If you are a frequent visitor to this page, you may have picked up on the fact that I’m a planner.  This is usually never more true than when I have a race approaching.  In the weeks leading up to a big race, I tend to stalk the weather forecasts, memorize the course and elevation, and plan my clothing, food, & hydration down to every last detail.  This past week, I threw all of that out the window in the lead up to Boulder Field.

Boulder Field, which had both a 50K and 100K option, was a brand new race put on by Stephan Weiss of Uberendurancesports.  I have run many of the Uberendurance events in the past, and they are always fantastic.  When I saw that they were creating a new, more challenging race in Hickory Run State Park, I knew I had to try it out.

Of course, while September tends to bring great running weather, the start of the school year is hardly the ideal time for me to prepare for a big race.  I was so swamped with work and kids’ activities that I barely gave the race a moment’s thought until Friday afternoon.  I made a batch of waffles, packed on my race gear, and set my alarm for a ridiculously early weekend wakeup.

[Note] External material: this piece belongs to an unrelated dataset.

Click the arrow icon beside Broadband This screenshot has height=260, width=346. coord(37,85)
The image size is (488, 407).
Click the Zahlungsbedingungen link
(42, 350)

After an unusually good-night’s sleep, I got up, made some breakfast, and hopped in the car to head up to the race.  I had miscalculated the time needed to drive up, and that along with a missed turn caused me to arrive just about 40 minutes prior to the race start.  Fortunately my attitude for this race was to just go out and enjoy it.  I hadn’t even planned a goal finish time.  I wished my friend, Nicole, “good luck,” lined up at the start with 3 minutes to spare, and took off with the other 150 runners.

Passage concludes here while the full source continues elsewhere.